My job is not to judge, but to teach, and I can’t teach if the students in my class are distracted or uncomfortable. My job is also about preparing students to be a part of our society, ready to work and play with all kinds of people. I found that teaching about gender stereotypes is another social justice issue that needs to be addressed, like racism or immigrant rights, or protecting the environment.
At six the kids were already self-policing. Even with these lessons, it will take some follow up for these kids not to revert to their, and largely society’s, ways down the line — especially when the aggression that leads to bullying sets in before first grade.
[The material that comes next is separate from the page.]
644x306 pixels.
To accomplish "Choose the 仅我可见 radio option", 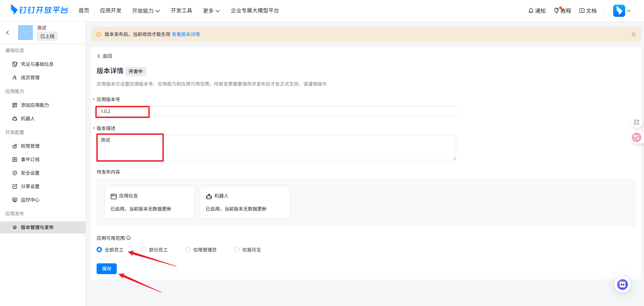I will coord(237,250).
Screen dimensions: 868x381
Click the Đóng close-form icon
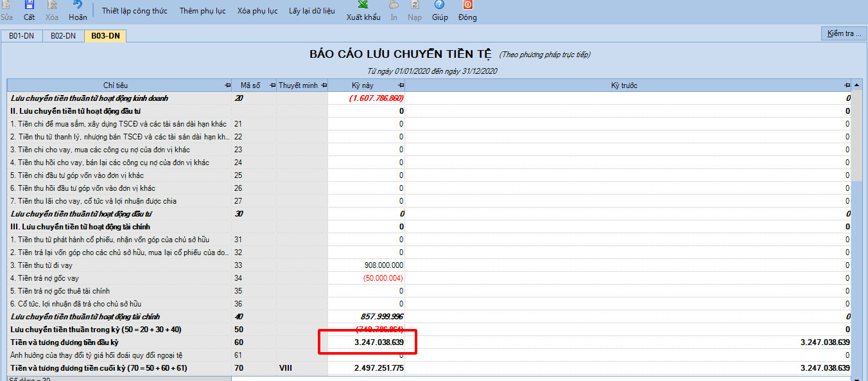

As outsiders we’ve learned to embrace being different or weird or nerdy and perhaps these qualities have become a sense of pride for a lot of us. But for most kids, interacting with difference is something that has to be learned, like riding a bike. This teacher gets it. You can just be you and not give a fuck but it’s much appreciated if there’s someone out there who makes being the person you’re meant to be a little easier.